Feature Flags: Decouple Deployment from Release

Deploying code to production is irreversible in the short term - when something goes wrong, rolling back requires another deploy, which takes time and may have its own risks. Feature flag allows you to revert fast

Rickvian Aldi·Software engineer·10 min read

Co-authored with generative AI

Problem

Every deploy is a bet. You have tested in staging, reviewed the code, and run the canary. Still, production might finds the bugs that staging misses. When a newly deployed feature causes latency spikes, error surges, or data corruption, the right move is immediate rollback.

But rollback means another deploy: cut a revert commit, merge it, wait for CI, deploy, wait for pods to cycle. In a fast-moving system this might take 5–20 minutes. In a payments or authentication path, 10 minutes of elevated errors is expensive.

The deeper problem is that code deployment and feature availability are treated as the same event. They don't have to be.

Solution

Separate the act of deploying code from the act of enabling behavior. Ship the new code behind an if check that reads from an external switch. Flip the switch in a config store (database row, Redis key, or a service like FeatureHub) to turn the feature on or off in seconds. Recovery is decoupled from the deploy pipeline, so a bad change can be killed without writing a revert commit or waiting for CI.

Motivation

A feature flag is a runtime switch that decides which code path runs.
A kill switch is the simplest variant of feature flag: one boolean that globally disables a feature when something goes wrong.

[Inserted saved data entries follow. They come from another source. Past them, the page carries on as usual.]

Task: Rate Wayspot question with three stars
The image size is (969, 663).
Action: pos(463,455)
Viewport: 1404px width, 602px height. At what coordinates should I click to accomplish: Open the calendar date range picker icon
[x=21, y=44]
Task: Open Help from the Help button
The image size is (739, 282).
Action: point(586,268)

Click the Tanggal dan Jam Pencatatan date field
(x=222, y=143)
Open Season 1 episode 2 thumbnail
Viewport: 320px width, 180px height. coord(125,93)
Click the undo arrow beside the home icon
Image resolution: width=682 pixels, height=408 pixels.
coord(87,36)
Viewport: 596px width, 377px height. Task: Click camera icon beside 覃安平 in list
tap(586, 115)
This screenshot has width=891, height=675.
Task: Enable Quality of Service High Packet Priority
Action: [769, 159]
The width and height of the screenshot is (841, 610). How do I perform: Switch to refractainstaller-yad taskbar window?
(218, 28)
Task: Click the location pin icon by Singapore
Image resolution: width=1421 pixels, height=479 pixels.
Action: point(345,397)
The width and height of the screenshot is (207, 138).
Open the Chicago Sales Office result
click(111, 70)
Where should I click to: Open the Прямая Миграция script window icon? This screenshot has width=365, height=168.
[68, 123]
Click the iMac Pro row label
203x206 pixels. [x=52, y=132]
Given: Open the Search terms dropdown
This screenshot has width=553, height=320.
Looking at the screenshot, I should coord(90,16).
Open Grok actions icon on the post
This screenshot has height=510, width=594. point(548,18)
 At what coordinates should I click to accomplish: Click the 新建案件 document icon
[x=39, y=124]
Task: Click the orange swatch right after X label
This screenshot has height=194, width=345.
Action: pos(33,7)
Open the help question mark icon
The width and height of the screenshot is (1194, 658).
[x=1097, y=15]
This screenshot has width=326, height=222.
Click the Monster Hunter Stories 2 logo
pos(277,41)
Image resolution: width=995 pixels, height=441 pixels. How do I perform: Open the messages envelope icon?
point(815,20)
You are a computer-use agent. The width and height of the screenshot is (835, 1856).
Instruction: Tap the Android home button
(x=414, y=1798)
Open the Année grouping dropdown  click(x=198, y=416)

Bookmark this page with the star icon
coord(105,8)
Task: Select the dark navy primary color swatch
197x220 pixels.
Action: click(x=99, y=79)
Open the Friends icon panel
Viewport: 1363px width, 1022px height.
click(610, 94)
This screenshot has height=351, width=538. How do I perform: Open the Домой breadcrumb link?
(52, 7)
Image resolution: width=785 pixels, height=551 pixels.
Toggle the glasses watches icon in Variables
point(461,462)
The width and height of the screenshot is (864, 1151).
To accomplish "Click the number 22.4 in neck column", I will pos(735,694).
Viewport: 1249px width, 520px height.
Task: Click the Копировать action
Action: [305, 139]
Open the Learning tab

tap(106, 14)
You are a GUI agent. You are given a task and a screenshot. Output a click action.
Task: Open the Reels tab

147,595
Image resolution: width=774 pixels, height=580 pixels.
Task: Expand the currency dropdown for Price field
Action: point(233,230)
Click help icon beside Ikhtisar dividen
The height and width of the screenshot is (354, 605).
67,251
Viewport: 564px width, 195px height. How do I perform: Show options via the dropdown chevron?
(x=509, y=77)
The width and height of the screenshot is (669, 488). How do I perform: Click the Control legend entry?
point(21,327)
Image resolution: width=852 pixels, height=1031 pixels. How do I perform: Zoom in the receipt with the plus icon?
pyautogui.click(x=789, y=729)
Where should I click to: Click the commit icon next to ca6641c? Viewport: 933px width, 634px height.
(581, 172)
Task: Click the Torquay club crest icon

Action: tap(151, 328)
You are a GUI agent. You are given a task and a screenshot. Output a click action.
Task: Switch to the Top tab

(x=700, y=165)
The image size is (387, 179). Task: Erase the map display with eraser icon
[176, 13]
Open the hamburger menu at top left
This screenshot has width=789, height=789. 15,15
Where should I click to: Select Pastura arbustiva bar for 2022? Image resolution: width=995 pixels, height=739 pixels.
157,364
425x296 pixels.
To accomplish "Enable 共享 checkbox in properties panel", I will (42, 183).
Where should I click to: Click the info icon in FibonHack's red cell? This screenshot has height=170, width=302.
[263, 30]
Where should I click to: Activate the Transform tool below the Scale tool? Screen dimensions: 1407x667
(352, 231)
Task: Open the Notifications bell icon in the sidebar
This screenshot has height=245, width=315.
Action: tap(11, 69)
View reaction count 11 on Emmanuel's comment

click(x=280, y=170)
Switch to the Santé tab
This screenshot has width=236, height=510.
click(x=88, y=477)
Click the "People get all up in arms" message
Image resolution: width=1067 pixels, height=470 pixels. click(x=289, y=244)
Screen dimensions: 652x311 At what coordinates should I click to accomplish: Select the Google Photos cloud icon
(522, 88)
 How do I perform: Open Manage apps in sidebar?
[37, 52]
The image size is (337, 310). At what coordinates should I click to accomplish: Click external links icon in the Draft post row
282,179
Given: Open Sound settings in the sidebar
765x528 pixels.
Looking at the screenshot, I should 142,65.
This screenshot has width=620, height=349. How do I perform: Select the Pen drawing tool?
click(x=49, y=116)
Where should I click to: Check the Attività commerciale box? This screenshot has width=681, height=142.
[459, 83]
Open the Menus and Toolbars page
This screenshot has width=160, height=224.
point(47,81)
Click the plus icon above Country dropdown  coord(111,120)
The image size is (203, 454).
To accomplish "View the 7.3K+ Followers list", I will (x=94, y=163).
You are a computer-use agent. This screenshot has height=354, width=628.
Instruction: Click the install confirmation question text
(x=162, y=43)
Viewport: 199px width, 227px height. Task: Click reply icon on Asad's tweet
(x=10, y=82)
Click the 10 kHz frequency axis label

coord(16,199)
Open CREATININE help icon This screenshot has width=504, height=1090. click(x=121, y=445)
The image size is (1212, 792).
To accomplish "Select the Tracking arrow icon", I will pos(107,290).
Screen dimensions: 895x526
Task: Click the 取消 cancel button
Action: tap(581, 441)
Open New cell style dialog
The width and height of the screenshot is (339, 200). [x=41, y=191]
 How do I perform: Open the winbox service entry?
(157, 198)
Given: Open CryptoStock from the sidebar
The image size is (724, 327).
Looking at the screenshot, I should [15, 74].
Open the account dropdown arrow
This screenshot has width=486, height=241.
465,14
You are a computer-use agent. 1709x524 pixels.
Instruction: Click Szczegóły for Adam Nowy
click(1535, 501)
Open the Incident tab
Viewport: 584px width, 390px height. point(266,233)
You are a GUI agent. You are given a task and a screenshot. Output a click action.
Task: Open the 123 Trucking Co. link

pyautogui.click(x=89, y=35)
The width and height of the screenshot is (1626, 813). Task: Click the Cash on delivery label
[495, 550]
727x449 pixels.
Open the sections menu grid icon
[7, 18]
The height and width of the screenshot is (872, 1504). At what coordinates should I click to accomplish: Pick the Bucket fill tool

Why this pattern over the alternatives:

  • vs. redeploying a revert commit. Reverting takes 10–30 minutes (write commit, CI, deploy, pod cycle). A flag flip takes seconds. In a payment or auth path, that delta is money and trust.
  • vs. an environment variable. Env vars require a restart to change. A flag is read at request time from a store, so it changes live with no downtime.
  • vs. a config file in the repo. Config files still require a deploy. A flag store lives outside the deploy pipeline.
  • vs. branching in version control. A long-lived feature branch postpones integration and creates merge pain. Flagged code is merged to main immediately but stays dark until you flip the flag.

Breakdown

Lets walk through simple scenario: you are replacing an old checkout flow with a new one.

Step 1: keep both code paths in the codebase

You don't delete the old function. You add the new one beside it:

function oldCheckout(cart: Cart): Receipt {
  // existing, battle-tested logic
}
 
function newCheckout(cart: Cart): Receipt {
  // new logic, faster, but unproven in production
}

Both ship in the same deploy. The new code is dark (present but never executed).

Step 2: add a flag check at the call site

A call site is wherever the feature is invoked. Wrap it in an if that asks the flag system "should I run the new version?":

async function checkout(cart: Cart, user: User): Promise<Receipt> {
  if (await isEnabled('new-checkout', { userId: user.id })) {
    return newCheckout(cart);
  }
  return oldCheckout(cart);
}

Deploy this. Nothing changes for users yet, the flag is off by default, so every request still goes through oldCheckout.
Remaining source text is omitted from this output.